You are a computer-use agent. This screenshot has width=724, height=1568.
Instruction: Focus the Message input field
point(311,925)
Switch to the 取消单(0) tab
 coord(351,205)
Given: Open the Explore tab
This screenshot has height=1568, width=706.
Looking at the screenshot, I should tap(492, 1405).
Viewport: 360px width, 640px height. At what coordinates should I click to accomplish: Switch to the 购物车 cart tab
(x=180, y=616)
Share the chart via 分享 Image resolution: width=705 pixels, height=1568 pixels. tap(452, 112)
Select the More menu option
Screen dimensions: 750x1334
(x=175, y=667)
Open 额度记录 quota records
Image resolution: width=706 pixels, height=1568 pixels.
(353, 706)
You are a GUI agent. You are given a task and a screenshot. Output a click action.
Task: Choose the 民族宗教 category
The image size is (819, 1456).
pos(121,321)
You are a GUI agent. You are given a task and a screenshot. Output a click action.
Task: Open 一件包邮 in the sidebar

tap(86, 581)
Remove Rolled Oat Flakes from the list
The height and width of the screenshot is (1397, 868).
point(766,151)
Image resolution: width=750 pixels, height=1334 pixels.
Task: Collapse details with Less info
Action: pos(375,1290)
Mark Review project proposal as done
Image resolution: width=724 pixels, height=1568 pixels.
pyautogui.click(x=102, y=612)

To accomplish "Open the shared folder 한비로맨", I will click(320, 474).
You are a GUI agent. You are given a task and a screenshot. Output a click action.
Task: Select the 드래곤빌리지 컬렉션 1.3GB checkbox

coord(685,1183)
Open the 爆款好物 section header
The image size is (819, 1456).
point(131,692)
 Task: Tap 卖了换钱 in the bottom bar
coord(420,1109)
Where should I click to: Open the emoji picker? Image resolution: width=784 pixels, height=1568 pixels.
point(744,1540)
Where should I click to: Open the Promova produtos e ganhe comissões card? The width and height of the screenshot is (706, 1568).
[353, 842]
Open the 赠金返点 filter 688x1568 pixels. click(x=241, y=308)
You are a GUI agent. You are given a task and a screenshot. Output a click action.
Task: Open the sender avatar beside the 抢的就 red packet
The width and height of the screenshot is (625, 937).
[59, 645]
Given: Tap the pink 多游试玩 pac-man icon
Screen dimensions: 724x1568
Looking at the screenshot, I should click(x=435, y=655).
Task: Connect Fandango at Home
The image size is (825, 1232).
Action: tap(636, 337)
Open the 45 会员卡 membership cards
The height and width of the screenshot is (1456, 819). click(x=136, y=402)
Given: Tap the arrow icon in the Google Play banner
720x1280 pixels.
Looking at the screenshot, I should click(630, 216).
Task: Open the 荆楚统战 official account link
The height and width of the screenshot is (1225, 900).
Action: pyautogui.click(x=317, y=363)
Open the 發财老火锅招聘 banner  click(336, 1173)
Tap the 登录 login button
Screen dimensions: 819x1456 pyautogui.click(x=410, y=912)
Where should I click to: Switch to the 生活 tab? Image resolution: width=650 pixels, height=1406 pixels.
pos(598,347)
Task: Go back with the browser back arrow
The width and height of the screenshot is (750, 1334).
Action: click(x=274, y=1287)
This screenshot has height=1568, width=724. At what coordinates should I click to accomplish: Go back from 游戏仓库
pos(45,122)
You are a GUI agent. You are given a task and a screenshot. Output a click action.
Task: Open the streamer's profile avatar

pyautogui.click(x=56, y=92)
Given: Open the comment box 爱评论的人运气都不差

## The problem
Please reproduce the records above with "GUI agent" swapped for "interface agent" wherever it occurs, changing nothing else.

## The completed task
You are a computer-use agent. This screenshot has width=724, height=1568.
Instruction: Focus the Message input field
point(311,925)
Switch to the 取消单(0) tab
 coord(351,205)
Given: Open the Explore tab
This screenshot has height=1568, width=706.
Looking at the screenshot, I should tap(492, 1405).
Viewport: 360px width, 640px height. At what coordinates should I click to accomplish: Switch to the 购物车 cart tab
(x=180, y=616)
Share the chart via 分享 Image resolution: width=705 pixels, height=1568 pixels. tap(452, 112)
Select the More menu option
Screen dimensions: 750x1334
(x=175, y=667)
Open 额度记录 quota records
Image resolution: width=706 pixels, height=1568 pixels.
(353, 706)
You are a interface agent. You are given a task and a screenshot. Output a click action.
Task: Choose the 民族宗教 category
The image size is (819, 1456).
pos(121,321)
You are a interface agent. You are given a task and a screenshot. Output a click action.
Task: Open 一件包邮 in the sidebar

tap(86, 581)
Remove Rolled Oat Flakes from the list
The height and width of the screenshot is (1397, 868).
point(766,151)
Image resolution: width=750 pixels, height=1334 pixels.
Task: Collapse details with Less info
Action: pos(375,1290)
Mark Review project proposal as done
Image resolution: width=724 pixels, height=1568 pixels.
pyautogui.click(x=102, y=612)

To accomplish "Open the shared folder 한비로맨", I will click(320, 474).
You are a interface agent. You are given a task and a screenshot. Output a click action.
Task: Select the 드래곤빌리지 컬렉션 1.3GB checkbox

coord(685,1183)
Open the 爆款好物 section header
The image size is (819, 1456).
point(131,692)
 Task: Tap 卖了换钱 in the bottom bar
coord(420,1109)
Where should I click to: Open the emoji picker? Image resolution: width=784 pixels, height=1568 pixels.
point(744,1540)
Where should I click to: Open the Promova produtos e ganhe comissões card? The width and height of the screenshot is (706, 1568).
[353, 842]
Open the 赠金返点 filter 688x1568 pixels. click(x=241, y=308)
You are a interface agent. You are given a task and a screenshot. Output a click action.
Task: Open the sender avatar beside the 抢的就 red packet
The width and height of the screenshot is (625, 937).
[59, 645]
Given: Tap the pink 多游试玩 pac-man icon
Screen dimensions: 724x1568
Looking at the screenshot, I should click(x=435, y=655).
Task: Connect Fandango at Home
The image size is (825, 1232).
Action: tap(636, 337)
Open the 45 会员卡 membership cards
The height and width of the screenshot is (1456, 819). click(x=136, y=402)
Given: Tap the arrow icon in the Google Play banner
720x1280 pixels.
Looking at the screenshot, I should click(630, 216).
Task: Open the 荆楚统战 official account link
The height and width of the screenshot is (1225, 900).
Action: pyautogui.click(x=317, y=363)
Open the 發财老火锅招聘 banner  click(336, 1173)
Tap the 登录 login button
Screen dimensions: 819x1456 pyautogui.click(x=410, y=912)
Where should I click to: Switch to the 生活 tab? Image resolution: width=650 pixels, height=1406 pixels.
pos(598,347)
Task: Go back with the browser back arrow
The width and height of the screenshot is (750, 1334).
Action: click(x=274, y=1287)
This screenshot has height=1568, width=724. At what coordinates should I click to accomplish: Go back from 游戏仓库
pos(45,122)
You are a interface agent. You are given a task and a screenshot. Output a click action.
Task: Open the streamer's profile avatar

pyautogui.click(x=56, y=92)
Given: Open the comment box 爱评论的人运气都不差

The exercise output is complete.